Use a basic sampling approach (recommended by Honeycomb and others) to sample e.g. one percent or less of your “boring” transactions, 10% of your suspect transactions, and all of your errors. By suspect I mean too slow by some cutoff, generated more work than expected, etc. Those numbers are arbitrary and could change depending on the environment. For CDN logs of static assets, 0.1% or less might be sufficient because there is hopefully not much going on there, but you’d like to know if there were.

You then (importantly) store the sampling rate along with the event itself to reconstruct a usable comparison between the different types of events.
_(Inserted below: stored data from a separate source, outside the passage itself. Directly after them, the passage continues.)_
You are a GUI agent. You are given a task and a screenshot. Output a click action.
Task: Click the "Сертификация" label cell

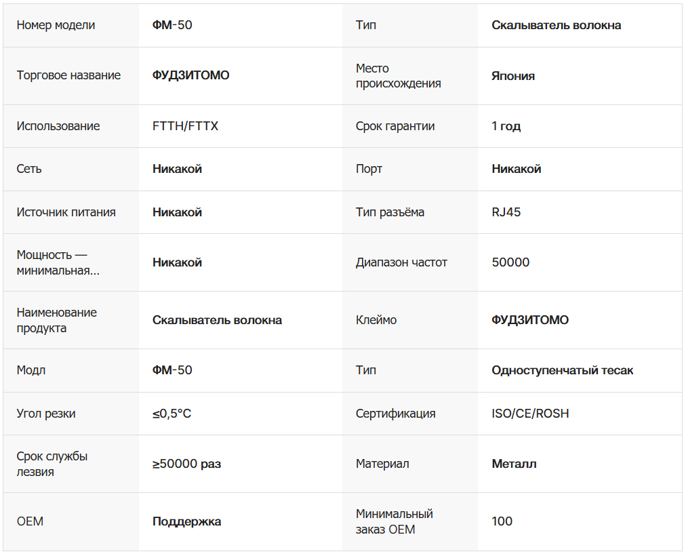[395, 414]
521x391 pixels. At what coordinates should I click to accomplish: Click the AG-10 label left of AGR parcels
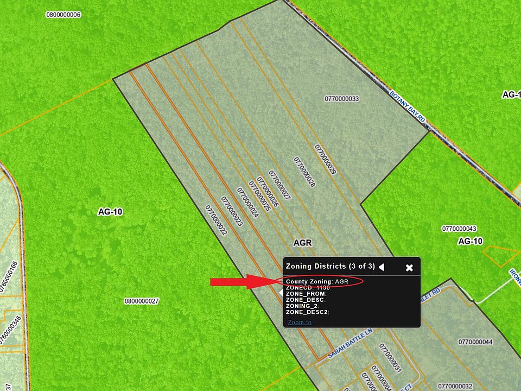pyautogui.click(x=110, y=212)
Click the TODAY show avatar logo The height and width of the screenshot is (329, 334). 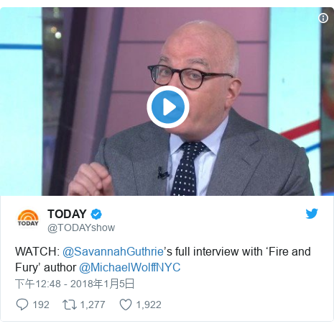tap(28, 219)
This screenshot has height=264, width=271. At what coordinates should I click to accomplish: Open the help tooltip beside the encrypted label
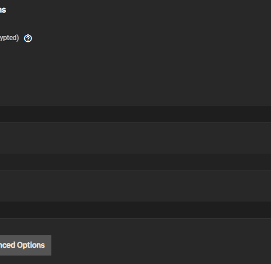[x=28, y=38]
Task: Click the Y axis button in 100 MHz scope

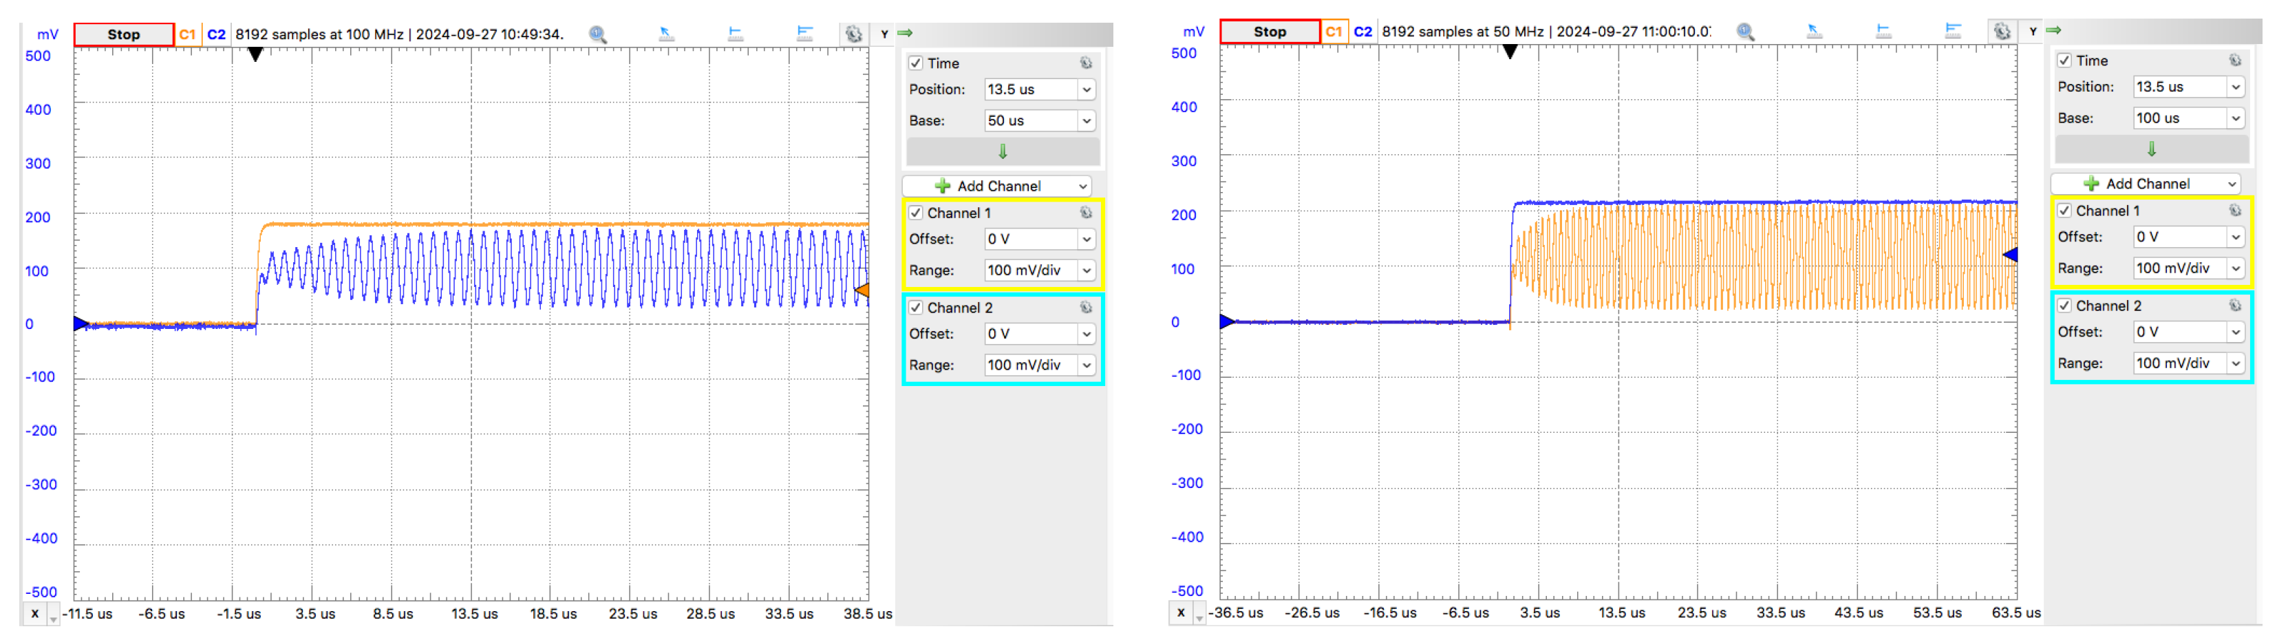Action: click(x=884, y=34)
For example, one event for each of the previous sampling rates I gave would be three total events stored but represent 111 transactions.

vbsteven · on May 19, 2019

Nginx is an amazing workhorse and can help out with logging/monitoring/metrics.
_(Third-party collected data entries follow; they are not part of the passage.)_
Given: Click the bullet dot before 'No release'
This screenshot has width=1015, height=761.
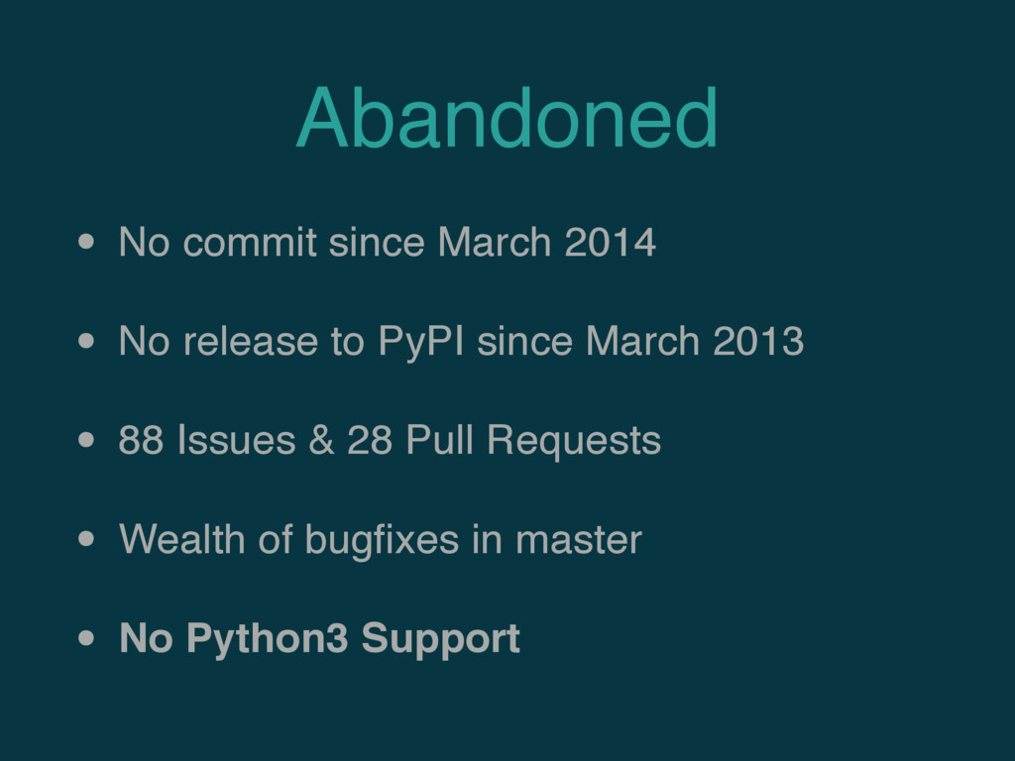Looking at the screenshot, I should (x=86, y=341).
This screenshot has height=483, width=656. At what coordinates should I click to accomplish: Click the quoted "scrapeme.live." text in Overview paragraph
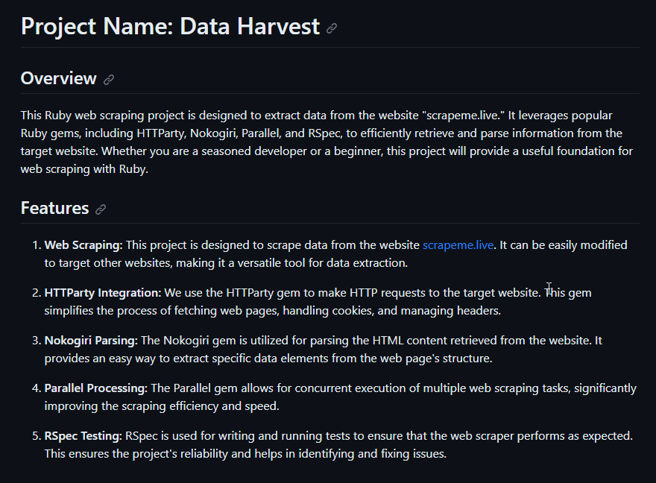coord(464,116)
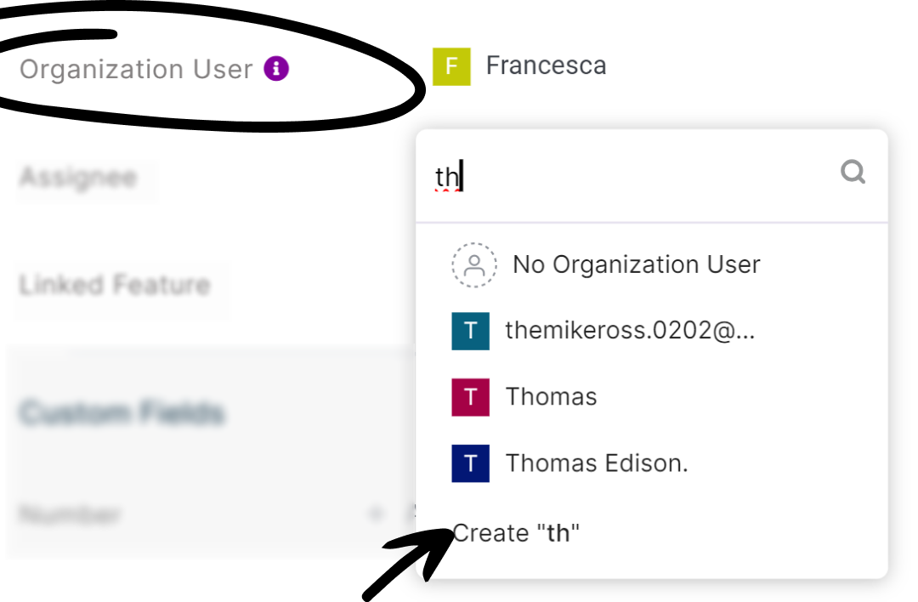
Task: Click inside the user search field
Action: point(595,173)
Some tools I like to use to improve the experience:

* Fluentular [1] - A tool for matching Fluentd log parsing to your customized nginx log format

* Nginx-lua-prometheus [2] - Library for exposing request data to prometheus

[1] https://fluentular.herokuapp.com/

[2] https://github.com/knyar/nginx-lua-prometheus

tyingq · on May 19, 2019

Related, Apache has %D to put request times in logs, and mod_log_config if you want to log header values. Logging header values has some security/privacy implications though.

combatentropy · on May 19, 2019

I'm surprised more people don't use the logs in web servers. Out of the box they are already on and running with little overhead. They usually tell me everything I want to know about usage.
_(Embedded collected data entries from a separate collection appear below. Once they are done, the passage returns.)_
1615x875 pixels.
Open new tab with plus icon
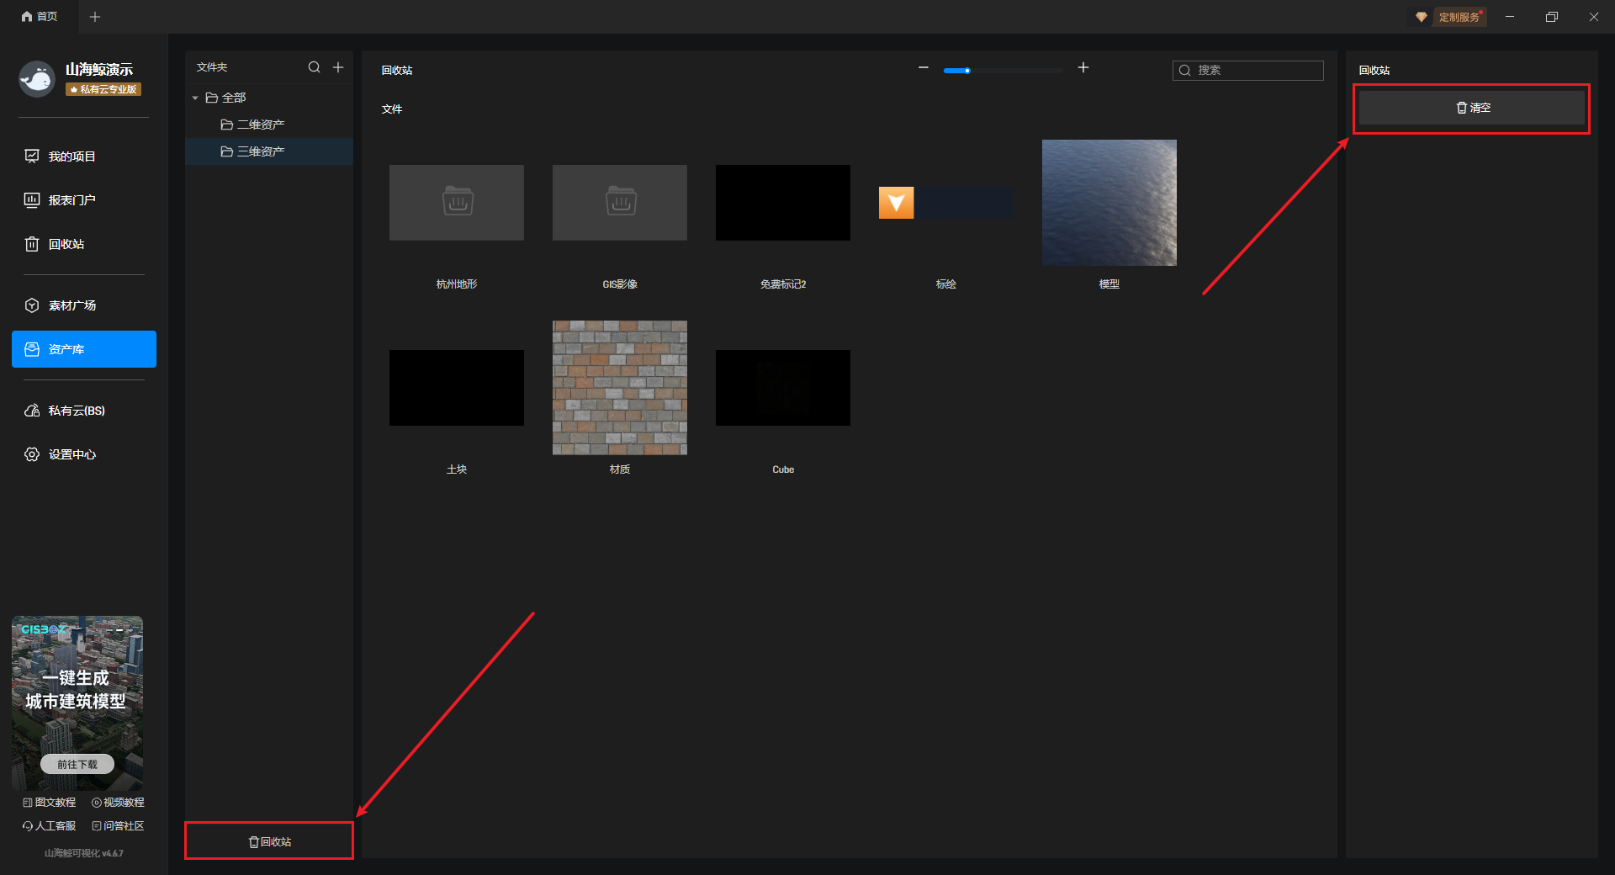point(95,17)
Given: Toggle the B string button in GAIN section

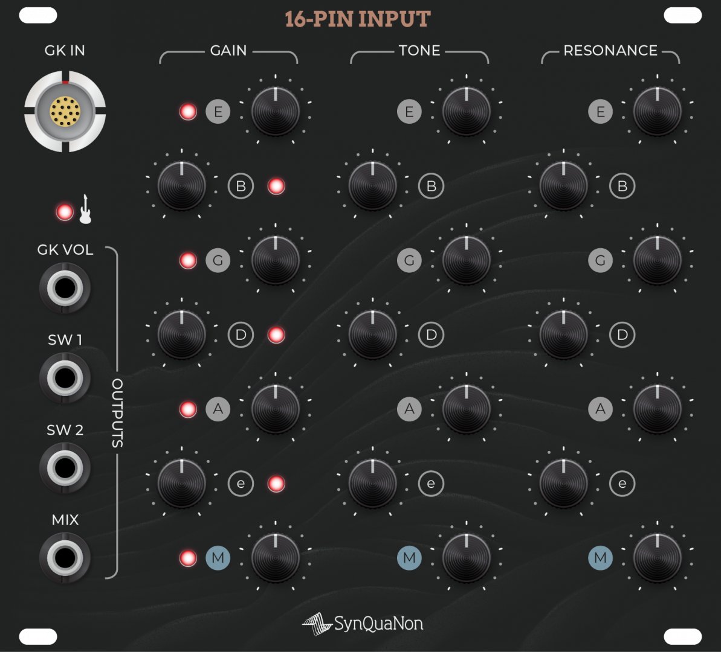Looking at the screenshot, I should point(241,186).
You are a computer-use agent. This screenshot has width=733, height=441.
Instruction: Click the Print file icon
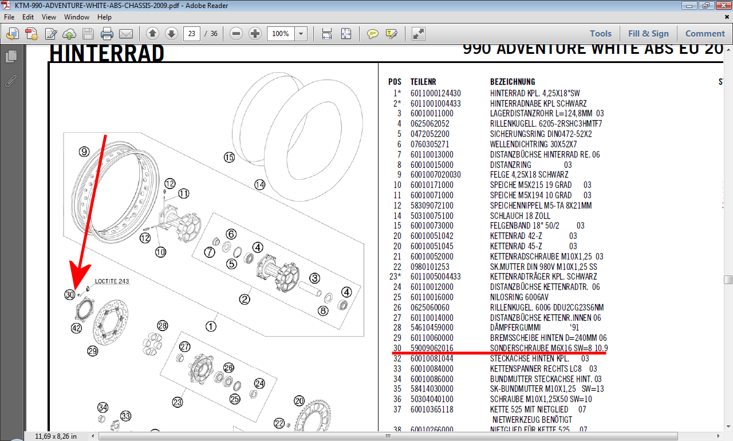pos(107,34)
But I don't do things like custom headers:

> a header value generalizing the shape of the endpoint path > (e.g. /products/foobarbaz → /products/:prod)

Instead I analyze the logs with Bash (grep, cut, awk, sort, uniq). In fact I think Apache's logs are one of the main places where I learned these tools.

jrumbut · on May 19, 2019

Something I worked on but never released was a series of posts/small book that was about actually using Apache (one could write the same for Nginx).

There are (metaphorical) $20 bills lying all over the ground in small, medium, and ever large applications' server settings.

Or at least that's my experience, that usually someone puts in the conf file from a tutorial somewhere and they're off to the races. Maybe a few things get tweaked if there's a problem. Fortunately a lot of distros have somewhat better defaults now but it's still often easy wins on performance, logging, or security to be found.

umanwizard · on May 19, 2019

Sorry for the nitpick, but it’s a pet peeve of mine that people think the entire suite of Unix command line tools is part of “bash”.

combatentropy · on May 19, 2019

Thank you, I will try to avoid it. In fact I started calling them all "bash" only recently, seeking a short name instead of "Unix command-line tools." But you're right, it's inaccurate.

CamJN · on May 20, 2019

The tools you listed can be referred to as coreutils: https://en.wikipedia.org/wiki/GNU_Core_Utilities

perfmode · on May 19, 2019

envoy proxy knocks this out of the park. one can even emit detailed log data as proto over grpc.

bovermyer · on May 19, 2019

This is useful to know. I wish I'd known it five years sooner.

pighive · on May 19, 2019

I am curious to know, why?

bovermyer · on May 21, 2019

It would have been useful in some monitoring efforts I was part of back then.